↓↓↓
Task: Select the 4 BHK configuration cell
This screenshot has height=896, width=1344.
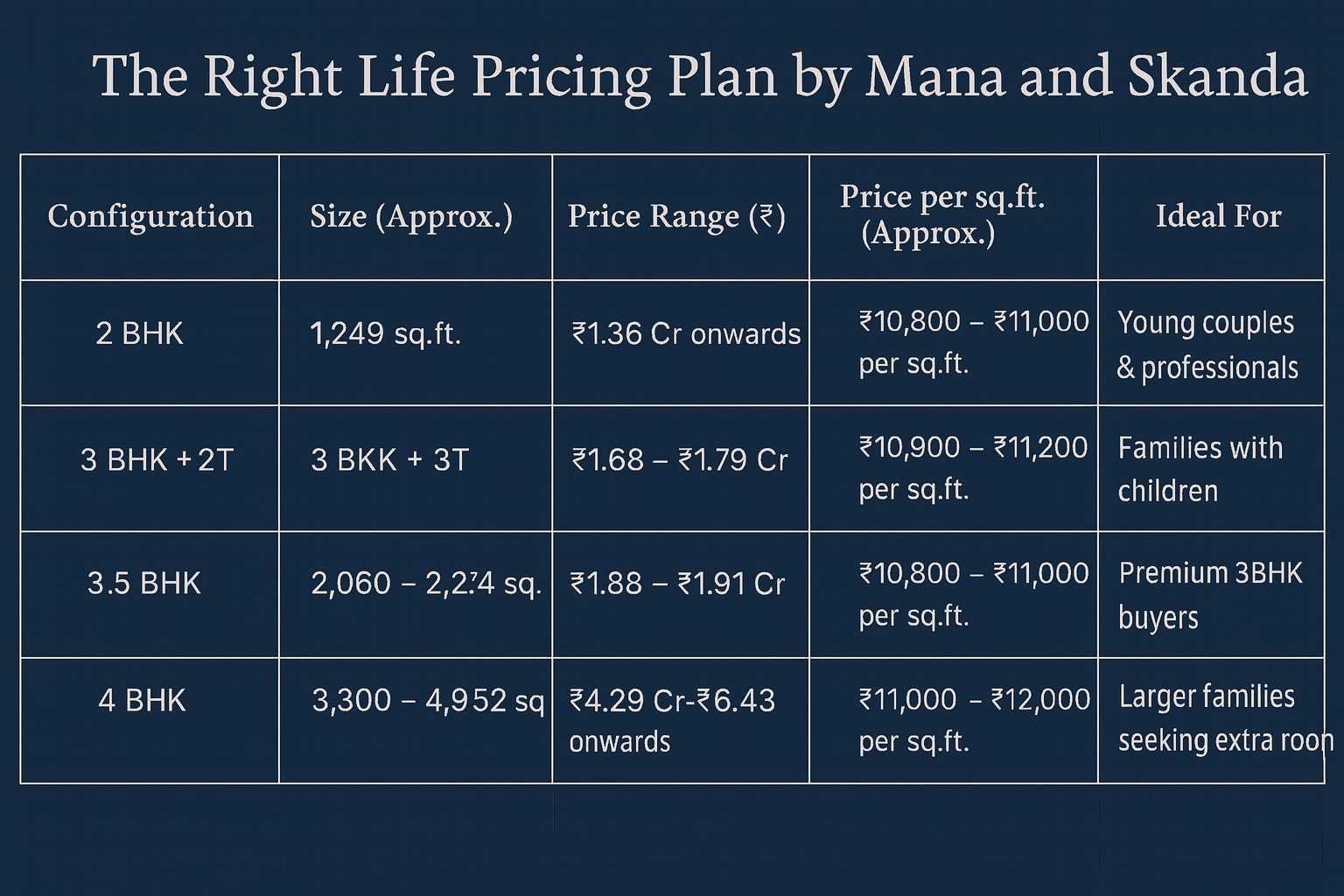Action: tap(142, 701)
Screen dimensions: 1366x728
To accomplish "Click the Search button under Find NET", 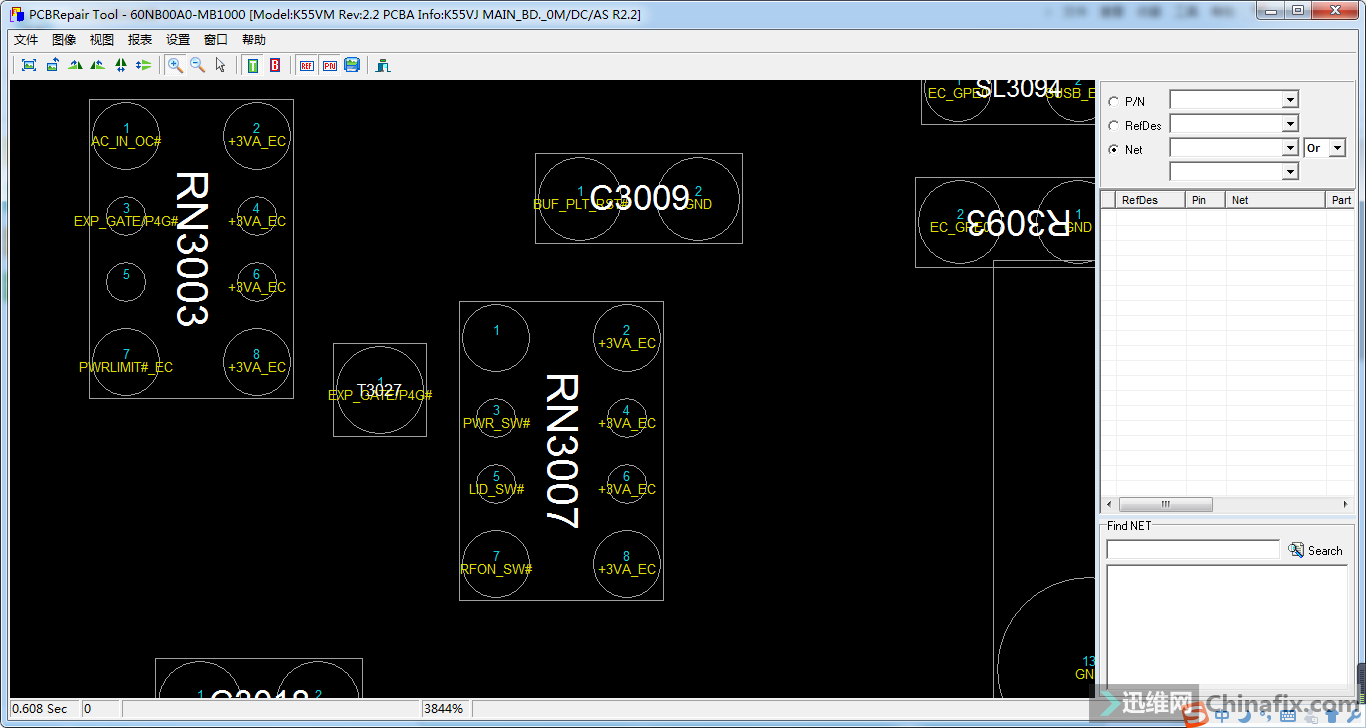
↑↑↑
[What is expected] Please reproduce the records above exactly and leave any picture behind.

[Task response]
Task: Select the 4 BHK configuration cell
This screenshot has height=896, width=1344.
Action: tap(142, 701)
Screen dimensions: 1366x728
To accomplish "Click the Search button under Find NET", 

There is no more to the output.